Israel and the credit crunch – Mary Poppins ain’t here yet
Two months ago, I heard a lecture by Stanley Fisher, Governor of the Bank of Israel and who possesses a very impressive cv in nternational banking. He pointed out that over 5 years the Israeli economy had grown around 30%, despite wars and diplomatic concerns. unemployment was at a historical low. Debt was closing on European levels, and so the list went on.
Fisher was later asked how the coming world recession would impinge on Israel. For sure, the economy which has thrived due to direct foreign investment will suffer. Exports will take a knock. But from there on, providing government and individual keeps cool, it will not be too bad.
Right or wrong?
It’s Wednesday 8th October. As I write, Gordon Brown is about to announce a partial nationalisation of British banks. Yesterday, Wall Street dropped another 5%. Stock markets in Egypt and in Saudi Arabia fell 16% and 8% respectively.

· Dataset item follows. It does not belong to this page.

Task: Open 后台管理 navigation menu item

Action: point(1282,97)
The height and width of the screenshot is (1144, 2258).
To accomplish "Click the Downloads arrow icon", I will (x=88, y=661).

As for the Israeli market, a 3.9% bounce upwards. Yup, the country that has learnt to thrive without a peaceful background bucked logic once again.
And yet the resons are clear. Sure, a 0.5% surprise reduction in interest rates helped. The fundamentals are good. The country does not possess a mortgage system as in America. The banks were revamped decades ago, with few serious exposures to the mayhem overseas. The stock market was upgraded this year on the FT index.
It will be a brave person to predict what will happen tomorrow, but the signs are positive for the long term.
Meanwhile, back in England, it is almost a hundred years ago to the day when Mary Poppins landed and her scriptwriters threatened government ownership of the banks. A spoonful of sugar for all international investors?